Young Chinese in their late teens and early 20s are now active in the HIV/AIDS movement, where many work as volunteers, the new buzz word in China. Two recent university graduates from Henan province used their own money last summer to open a hostel for AIDS victims from rural areas who must travel to the provincial capital of Zhengzhou for treatment. They’ve been shut down twice already by nervous landlords, but remain optimistic, looking for a new space in November.

When the incident in Shifang exploded, it was internet-savvy students who employed the popular instant messaging system QQ, Baidu Tieba, and mass text messaging to get the word out to a growing number of citizens. Their efforts quickly attracted the attention of Chinese all over the country. This group, popularly known in China as the post-90s generation, had previously been seen as apathetic.
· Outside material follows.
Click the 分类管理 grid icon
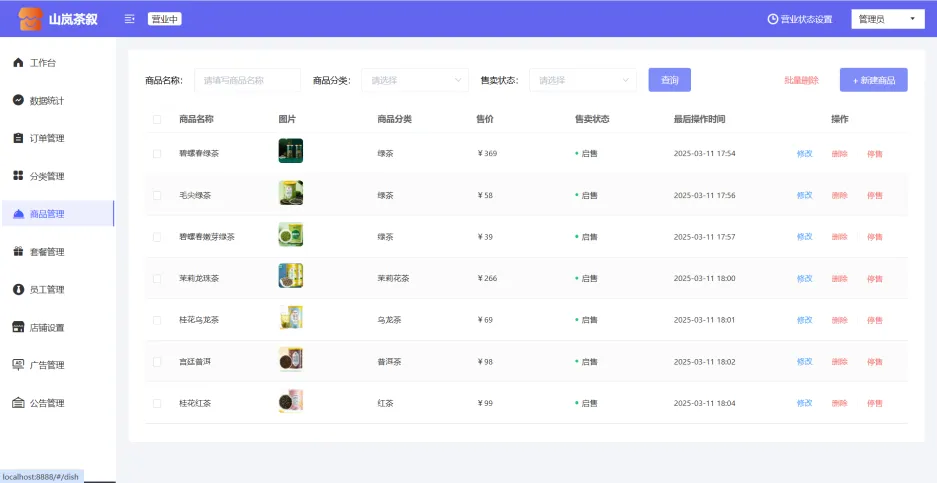tap(18, 176)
However, observers are now talking about a new wave of activism among young people.

The well-known Chinese blogger Michael Anti told the Financial Times that today’s students are more outspoken than older generations of students. “Post-90 is the generation of social media so they embrace freedom of speech as their birthright,” he said.

“If you look at the latest uprisings in Shifang and Qidong, they all involved people born in the 1990s,” said Ai Weiwei. “They even had a slogan, ‘We were born in the 90s. Let us sacrifice.’ It’s really amazing.”

One blogger responded: “The post-90s generation in Shifang, you made me cry in silence. I just want to tell you: You must live, and live well. It is those old douche bags in power who really deserve to be sacrificed . . . .”

And Han Han, China’s most popular young writer, wrote on his blog: “Many people say the Wenchuan earthquake changed views of the post-80s generation. Then Shifang has changed many people’s views of the post-90 generation.”

“The government has created a generation of more independent people not tied down to Confucian ideology,” Ai told me recently. “That’s very interesting. The leadership doesn’t even understand. They’ve created a generation that will dig a grave for the Party.”

“People born in the 90s have no connection with what happened in the past. They don’t even know what happened in 1989,” he said. “And they start making arguments about right and wrong only because of intuition.”

And then he makes a comment that could equally apply to rising people power today.

“I don’t think the authorities ever prepared for this kind of uprising.”

Paul Mooney (慕亦仁) is an American freelance journalist and has reported on China, Taiwan, and Hong Kong since 1985. At various times, he has been on staff at Newsweek, the Far Eastern Economic Review, and the South China Morning Post. He has lived in Beijing since 1994.